(INFORMATION GIVEN)
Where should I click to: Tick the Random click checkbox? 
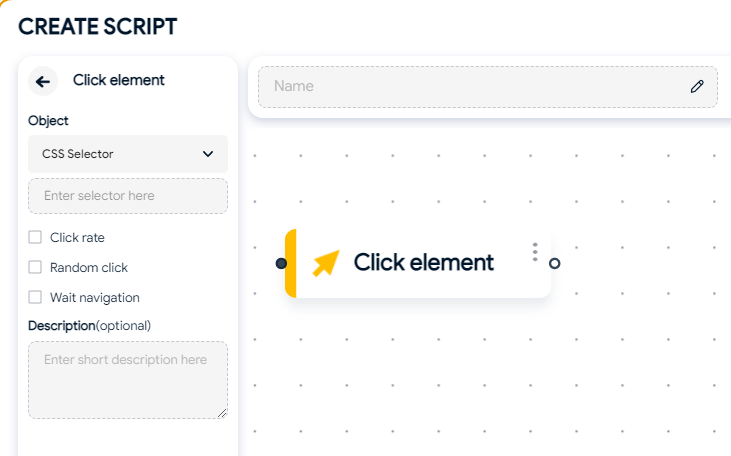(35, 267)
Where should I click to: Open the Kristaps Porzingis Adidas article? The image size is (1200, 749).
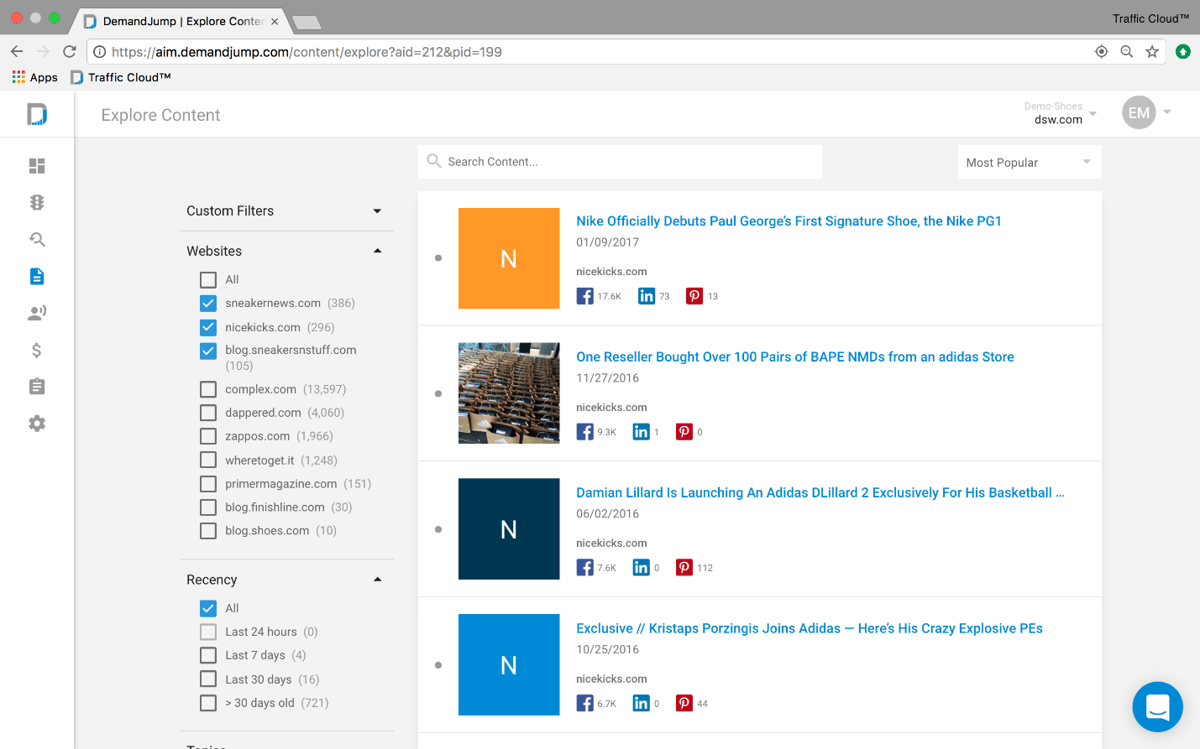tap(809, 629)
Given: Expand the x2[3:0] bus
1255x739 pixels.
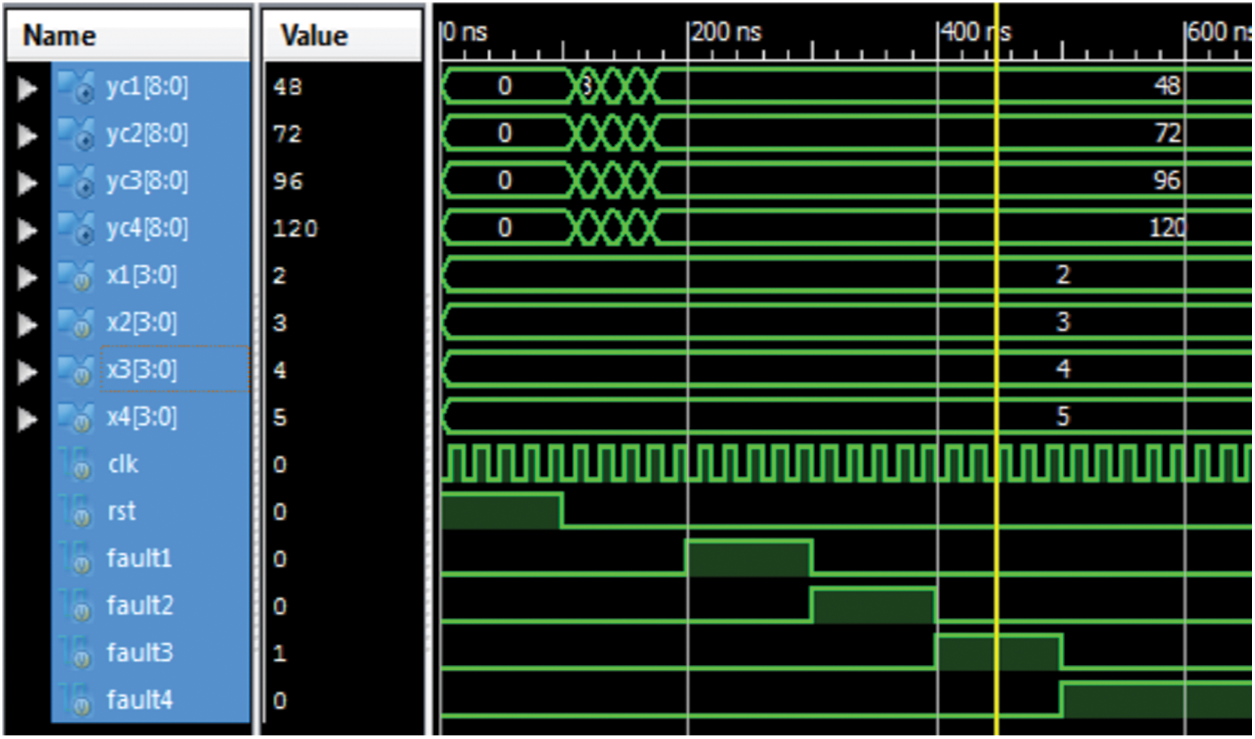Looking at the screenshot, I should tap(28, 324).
(End INFORMATION GIVEN)
(INFORMATION GIVEN)
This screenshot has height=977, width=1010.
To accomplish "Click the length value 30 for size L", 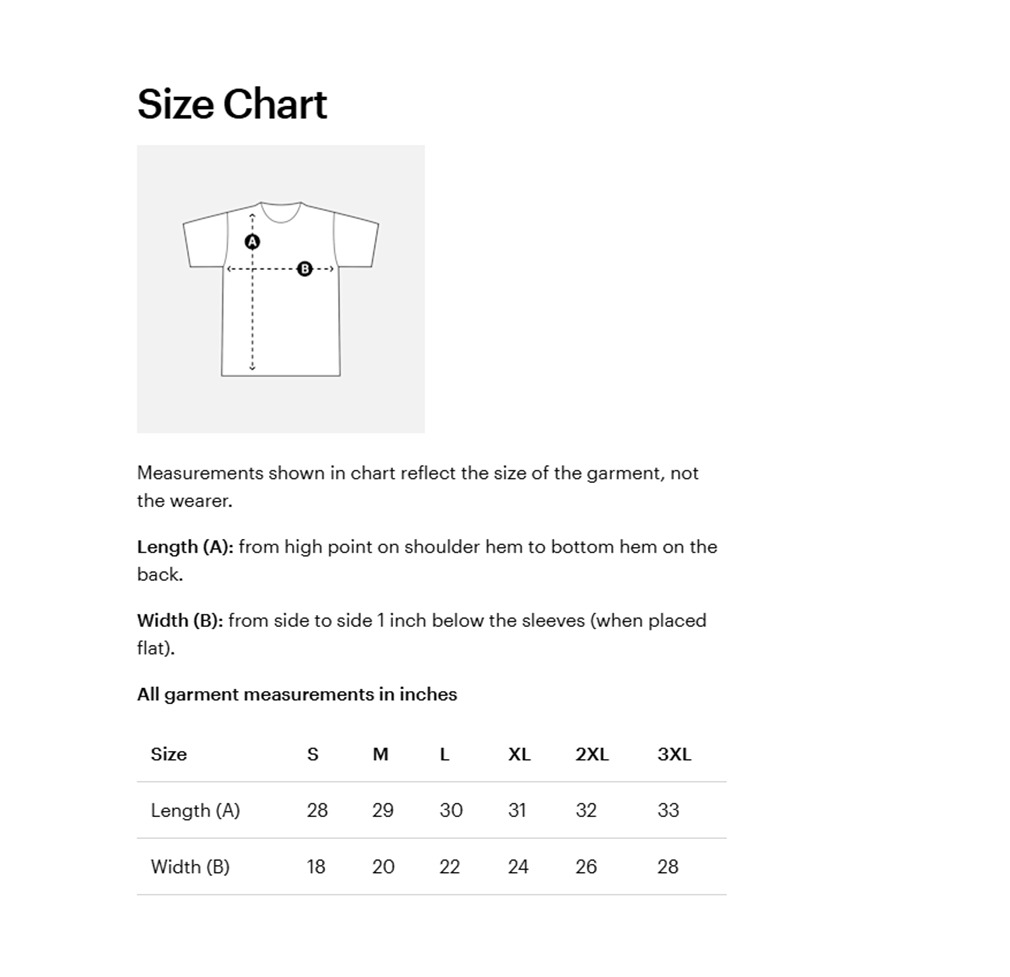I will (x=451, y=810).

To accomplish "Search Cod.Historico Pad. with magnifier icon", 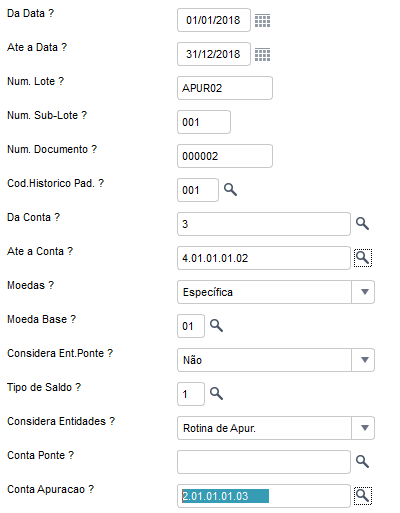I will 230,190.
(End INFORMATION GIVEN)
(INFORMATION GIVEN)
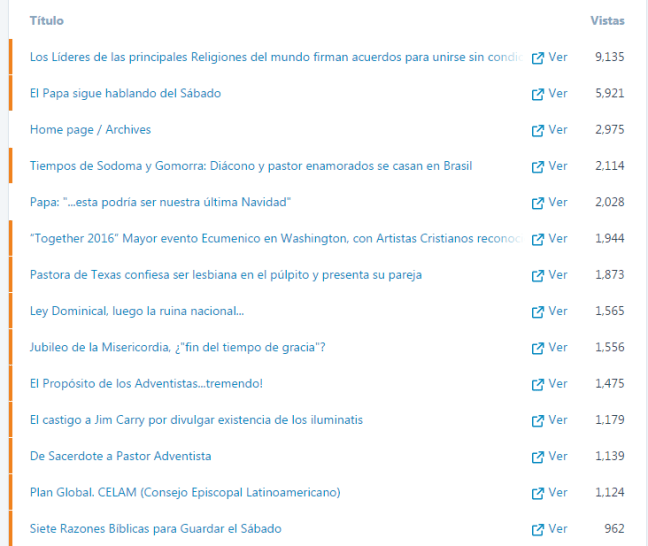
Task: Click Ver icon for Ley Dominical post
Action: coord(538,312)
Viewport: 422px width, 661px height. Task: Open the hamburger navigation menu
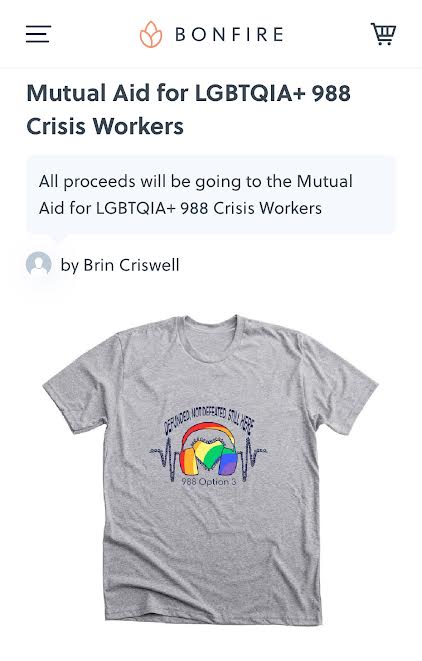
(End INFORMATION GIVEN)
**TASK TO COMPLETE:**
What is the number of lines above that contain the word "height"? Answer with that number only.

**OUTPUT OF THE TASK:**
2